Unscientific mining affecting Meghalaya environmentOctober 23rd, 2008 - 9:31 am ICT by IANS
Shillong, Oct 23 (IANS) Random mining carried out in an unscientific manner in Meghalaya has led to severe degradation of the environment there, according to a new study.”Considerable portions of the state’s Jaintia Hills, which have over 46 percent forest cover, have been turned into degraded land due to extensive mining,” said the report of the study carried out by the New Delhi-based Centre for Science and Environment (CSE).
The report, released by Meghalaya Governor R.S. Mooshahary in Shillong this week, said: “Besides the forests, the region’s water bodies are bearing the brunt of the unscientific and highly unsafe method of mining.”
According to the report, the northeast accounts for about five percent of the minerals produced in India. The region also holds a sizeable share of the total area under mining leases - in Meghalaya, about 4,177 hectares (0.67 percent of India’s total) is under mining leases while Assam has 1,294 hectares (0.21 percent).
“A variety of reasons makes mineral exploration in the region a complex process, with very high environmental and social impacts, besides forest resources,” said Sunita Narain, director, CSE.
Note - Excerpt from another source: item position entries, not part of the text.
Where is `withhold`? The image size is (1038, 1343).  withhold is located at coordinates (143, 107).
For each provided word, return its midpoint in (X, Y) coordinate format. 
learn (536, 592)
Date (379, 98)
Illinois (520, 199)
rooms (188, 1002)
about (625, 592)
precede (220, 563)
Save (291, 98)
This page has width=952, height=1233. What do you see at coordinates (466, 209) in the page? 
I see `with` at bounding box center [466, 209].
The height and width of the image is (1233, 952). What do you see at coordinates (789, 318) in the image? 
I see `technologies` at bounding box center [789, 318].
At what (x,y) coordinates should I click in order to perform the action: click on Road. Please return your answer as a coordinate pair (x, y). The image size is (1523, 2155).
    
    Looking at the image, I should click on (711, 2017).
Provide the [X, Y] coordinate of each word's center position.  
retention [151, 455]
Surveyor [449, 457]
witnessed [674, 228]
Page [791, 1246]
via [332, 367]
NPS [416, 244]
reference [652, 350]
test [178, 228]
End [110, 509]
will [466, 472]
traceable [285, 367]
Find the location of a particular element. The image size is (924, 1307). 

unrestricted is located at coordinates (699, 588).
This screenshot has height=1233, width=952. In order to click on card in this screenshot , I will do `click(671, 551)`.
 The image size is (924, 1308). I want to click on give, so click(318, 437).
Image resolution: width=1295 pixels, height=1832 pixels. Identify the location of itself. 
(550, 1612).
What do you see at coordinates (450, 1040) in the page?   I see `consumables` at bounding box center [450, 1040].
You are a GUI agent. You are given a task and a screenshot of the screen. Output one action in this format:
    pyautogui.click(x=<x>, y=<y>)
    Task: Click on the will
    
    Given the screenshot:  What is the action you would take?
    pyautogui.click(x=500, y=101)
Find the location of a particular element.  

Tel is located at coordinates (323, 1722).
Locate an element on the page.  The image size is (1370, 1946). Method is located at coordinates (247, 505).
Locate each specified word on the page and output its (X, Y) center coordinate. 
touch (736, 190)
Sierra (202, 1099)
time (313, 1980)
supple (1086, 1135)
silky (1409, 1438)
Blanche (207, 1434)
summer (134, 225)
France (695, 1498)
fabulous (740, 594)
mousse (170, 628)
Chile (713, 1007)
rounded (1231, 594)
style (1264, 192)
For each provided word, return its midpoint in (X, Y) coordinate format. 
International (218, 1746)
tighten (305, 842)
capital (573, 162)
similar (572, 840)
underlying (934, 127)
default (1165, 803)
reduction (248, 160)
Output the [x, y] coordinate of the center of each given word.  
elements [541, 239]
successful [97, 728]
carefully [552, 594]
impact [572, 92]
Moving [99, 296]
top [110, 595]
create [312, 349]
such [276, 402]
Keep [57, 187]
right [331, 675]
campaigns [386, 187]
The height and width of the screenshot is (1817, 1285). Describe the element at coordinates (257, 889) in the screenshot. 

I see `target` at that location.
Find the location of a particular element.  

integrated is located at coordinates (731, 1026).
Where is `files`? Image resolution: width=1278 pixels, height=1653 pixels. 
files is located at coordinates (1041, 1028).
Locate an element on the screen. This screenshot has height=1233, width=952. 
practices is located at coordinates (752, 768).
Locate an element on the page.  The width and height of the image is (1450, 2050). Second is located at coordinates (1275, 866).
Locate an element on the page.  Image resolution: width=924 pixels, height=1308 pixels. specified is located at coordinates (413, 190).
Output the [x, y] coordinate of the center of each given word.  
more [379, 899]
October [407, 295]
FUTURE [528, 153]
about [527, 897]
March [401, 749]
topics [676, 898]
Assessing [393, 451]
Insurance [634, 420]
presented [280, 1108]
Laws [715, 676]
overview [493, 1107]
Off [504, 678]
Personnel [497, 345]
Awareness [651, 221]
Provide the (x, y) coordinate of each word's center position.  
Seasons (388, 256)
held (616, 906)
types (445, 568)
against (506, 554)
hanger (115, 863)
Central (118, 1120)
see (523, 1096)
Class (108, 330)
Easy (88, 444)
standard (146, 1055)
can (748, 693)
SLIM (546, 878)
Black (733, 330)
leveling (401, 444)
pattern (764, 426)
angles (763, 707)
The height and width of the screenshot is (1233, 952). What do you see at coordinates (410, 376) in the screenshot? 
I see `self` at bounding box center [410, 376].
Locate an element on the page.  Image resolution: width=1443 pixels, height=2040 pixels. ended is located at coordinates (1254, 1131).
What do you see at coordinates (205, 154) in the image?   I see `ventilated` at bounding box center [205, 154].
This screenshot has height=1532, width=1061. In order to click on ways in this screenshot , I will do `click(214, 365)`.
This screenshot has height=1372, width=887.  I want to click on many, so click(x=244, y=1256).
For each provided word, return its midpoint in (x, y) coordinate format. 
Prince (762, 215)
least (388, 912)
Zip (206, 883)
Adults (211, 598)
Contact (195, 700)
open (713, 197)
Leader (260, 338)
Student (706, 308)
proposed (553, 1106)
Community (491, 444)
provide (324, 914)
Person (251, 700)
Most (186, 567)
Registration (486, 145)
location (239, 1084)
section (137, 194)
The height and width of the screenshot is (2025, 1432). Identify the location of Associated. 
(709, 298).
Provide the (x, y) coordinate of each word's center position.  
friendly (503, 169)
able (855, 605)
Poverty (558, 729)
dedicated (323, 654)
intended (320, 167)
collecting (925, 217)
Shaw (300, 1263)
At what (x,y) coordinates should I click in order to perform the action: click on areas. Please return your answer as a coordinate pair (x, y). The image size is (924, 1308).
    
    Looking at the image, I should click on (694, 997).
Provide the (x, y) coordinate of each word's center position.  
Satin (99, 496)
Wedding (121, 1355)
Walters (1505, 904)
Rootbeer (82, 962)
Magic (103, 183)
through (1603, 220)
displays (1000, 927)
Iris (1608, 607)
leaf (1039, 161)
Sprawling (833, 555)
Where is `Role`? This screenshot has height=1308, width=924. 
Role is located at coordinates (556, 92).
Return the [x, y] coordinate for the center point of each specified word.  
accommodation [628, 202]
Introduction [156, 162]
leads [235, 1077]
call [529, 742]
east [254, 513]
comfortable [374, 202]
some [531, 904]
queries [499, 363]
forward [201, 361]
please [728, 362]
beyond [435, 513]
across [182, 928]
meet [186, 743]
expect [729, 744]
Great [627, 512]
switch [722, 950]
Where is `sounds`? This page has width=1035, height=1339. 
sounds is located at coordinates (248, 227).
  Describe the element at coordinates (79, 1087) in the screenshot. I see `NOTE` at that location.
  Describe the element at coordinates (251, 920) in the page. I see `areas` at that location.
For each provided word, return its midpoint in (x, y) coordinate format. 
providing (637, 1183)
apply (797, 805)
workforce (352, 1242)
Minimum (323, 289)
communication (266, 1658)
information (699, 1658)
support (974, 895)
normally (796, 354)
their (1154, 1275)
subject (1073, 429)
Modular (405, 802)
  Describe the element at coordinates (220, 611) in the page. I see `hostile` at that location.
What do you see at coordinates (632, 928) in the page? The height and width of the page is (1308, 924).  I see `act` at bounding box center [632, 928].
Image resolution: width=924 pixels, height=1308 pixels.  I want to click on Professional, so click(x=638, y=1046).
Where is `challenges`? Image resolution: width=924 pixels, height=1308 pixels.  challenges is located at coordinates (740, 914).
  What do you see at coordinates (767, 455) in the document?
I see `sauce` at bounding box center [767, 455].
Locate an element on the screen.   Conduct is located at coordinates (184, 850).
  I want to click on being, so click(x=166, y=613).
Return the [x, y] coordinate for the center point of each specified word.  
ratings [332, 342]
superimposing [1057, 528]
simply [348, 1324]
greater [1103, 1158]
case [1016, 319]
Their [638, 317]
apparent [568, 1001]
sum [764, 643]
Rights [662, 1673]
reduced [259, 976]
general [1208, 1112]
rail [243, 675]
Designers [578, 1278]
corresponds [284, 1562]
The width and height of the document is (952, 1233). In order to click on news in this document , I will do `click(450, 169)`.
Quoting the report she said,: “In all the places, the water was found to be highly acidic, with a pH below 4. Acidic water is directly injurious to aquatic flora and fauna. The CSE team found that most of the water bodies in the region had no aquatic life.
“The coal mining in Meghalaya is not only unscientific, there is no post-mining treatment and poor management of the mined areas and the mines are not registered while mine deaths - which go almost totally unreported - are common.”
Meghalaya has lately been in the limelight for its proposed uranium mining project. The Uranium Corporation of India Limited (UCIL) had proposed a Rs.10.46 billion open-cast uranium mining and processing plant at Domiasiat in the West Khasi Hills district of the state having an estimated deposit of 9.22 million tonnes of uranium ore.
However, the UCIL had failed to make any progress to convince the state government, political parties and anti-mining groups.
After releasing the report Mooshahary expressed surprise at the government’s silence over the rat hole, unhealthy environment and land degrading coal mining practices carried out in the coal belt areas.